Le taulier a un mouvement conjugué des épaules et du menton pour exprimer qu’en effet.
— Il fréquente les habitués de votre club ? poursuis-je.
— Pas spécialement, non. Le billard américain peut se jouer seul, il aime assez jouer seul. Quelquefois, on lui propose une partie : un gars désœuvré. Il accepte. Ça ne va pas plus loin.
Le loustic qui se paie la trombine d’Alexandre-Benoît-le-Gros remet le couvert avec ses joyeuses boutades pleines d’esprit.
— Ce sac à merde, déclare-t-il très fort, j’voudrais y enfiler ma queue de billard dans l’ognon, par le gros bout ; je suis sûr qu’il prendrait son pied.
Alonzo se décide à intervenir.
— Hé dis donc, Tord-boyaux, l’interpelle-t-il, mets-y une sourdine, je te prie, je déteste qu’on vienne chercher des patins aux gens qui m’honorent de leur visite.
Loin de se calmer, l’autre rigole :
— Si ça t’honore, des visites pareilles, Alonzo, c’est qu’t’as l’honneur dans le pot d’échappement !
— Tord-boyaux, nom de Dieu !
Mais mon stoïque compagnon s’offre le luxe de calmer le président du club.
— Laisse, Alonzo, tu vas pas choper de l’eurticaire pour si peu. Si on comprendrait pas l’humour, en France, où qu’y faudrait qu’on allasse rigoler ?
Mais ces petites joutes de bistrot ne font pas mon Astra.
— Vous vous intéressez à la musique, Alonzo ?

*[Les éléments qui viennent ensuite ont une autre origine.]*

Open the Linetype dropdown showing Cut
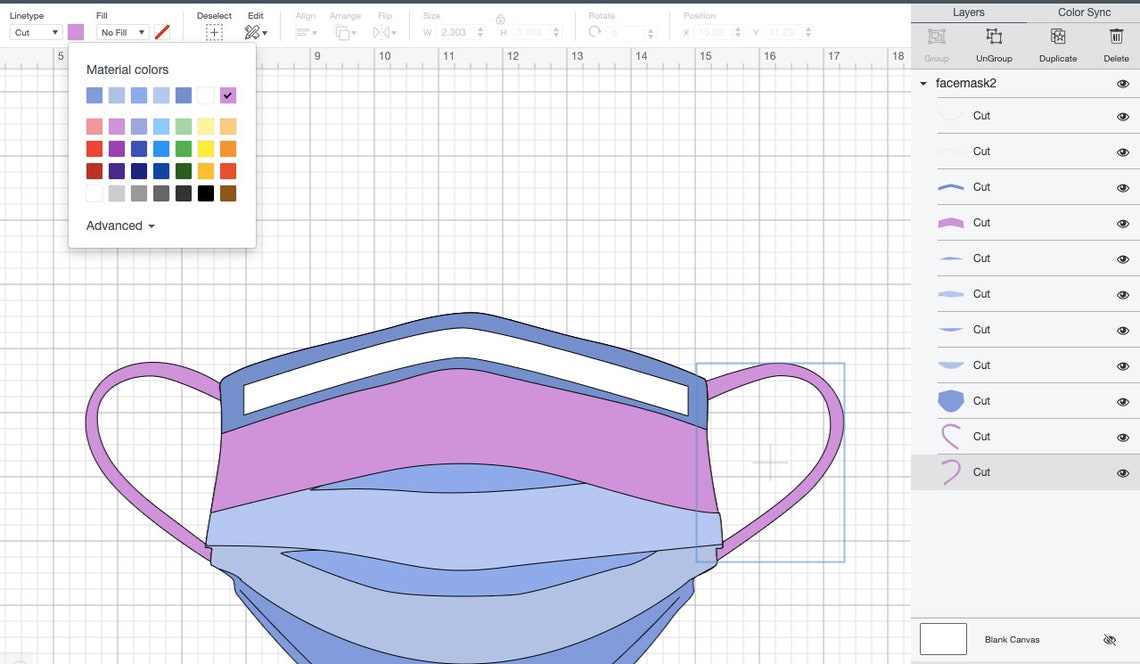The image size is (1140, 664). 35,32
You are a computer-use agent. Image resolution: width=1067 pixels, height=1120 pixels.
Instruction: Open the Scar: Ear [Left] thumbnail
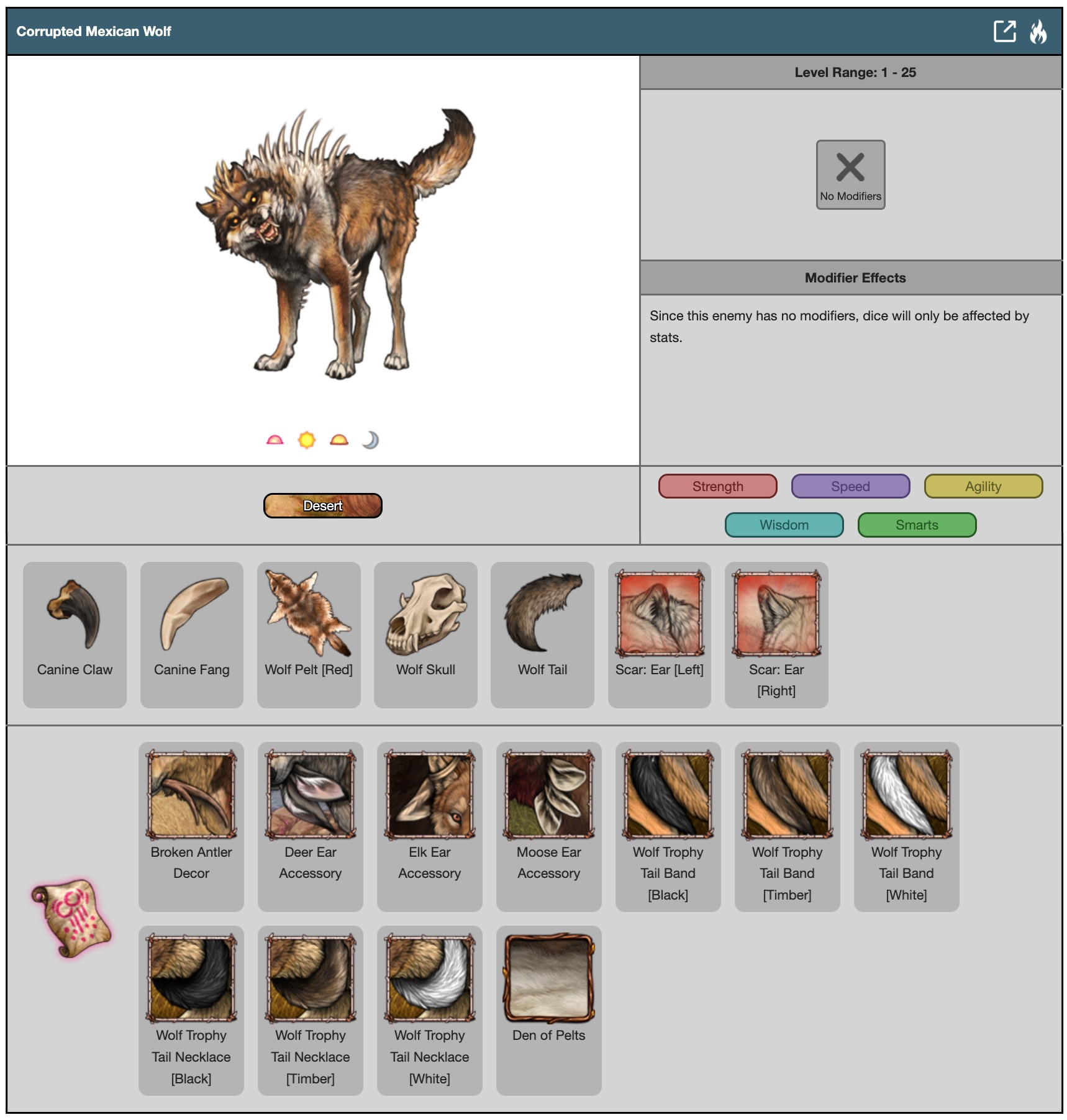click(660, 614)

— Oh, moi, je suis espago de naissance, commissaire. Alors sorti du flamenco…
— Arthur Rubinyol, ça vous dit quelque chose ?
Il réfléchit :
— C’est pas le gus qui a inventé la pénicilline ?
— Non.
— Pourquoi vous m’demandez si je le connais ?
— Quelque chose me dit qu’il est venu ici.
— Il est comment ?
— Très vieux, tout blanc et il a la Légion d’honneur sur canapé ; s’il est venu dans votre crémerie, vous n’avez pas pu ne pas le voir. Ici, il devait se remarquer comme le génie dans l’œil du général Massu.

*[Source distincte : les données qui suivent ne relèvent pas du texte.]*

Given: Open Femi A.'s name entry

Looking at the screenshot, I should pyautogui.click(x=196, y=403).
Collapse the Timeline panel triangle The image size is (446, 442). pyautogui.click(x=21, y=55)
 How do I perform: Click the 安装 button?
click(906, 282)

Alonzo, bien avant la fin de ma phrase, s’est mis à opiner véhémentement.
— Oh, oui… Hier matin. Mazoche jouait sur le billard du fond, là-bas. Ce petit vieux est entré et m’a demandé après lui. Je l’ai désigné. Mazoche s’est arrêté de jouer. Ils sont restés un bon moment à piétiner.
— Le vieux tenait un bouquin sous son bras, continue l’émérite San-Antonio, il l’a posé sur le billard pour le feuilleter, a montré une certaine page à Mazoche…
Alonzo est sidéré.
— Alors vous, pardon, je comprends maintenant que vous n’avez pas volé votre réputation !
— Sûr que non, dis-je, si je volais ce ne serait pas des réputations, mais des fourgons postaux, comme toi, et avec ma part d’auber, je monterais peut-être des clubs de billards pour la jeunesse dorée des environs. Que s’est-il passé après que le Vioque eut montré le bouquin à l’imprimeur ?
— Rien. Ils ont continué de parler un moment, puis le vieillard a mis les bouts avec son bouquin et sa canne.
La canne. Pas de doute : il s’agissait d’Arthur Rubinyol. On gamberge un bout de moment. Alonzo respecte notre méditation.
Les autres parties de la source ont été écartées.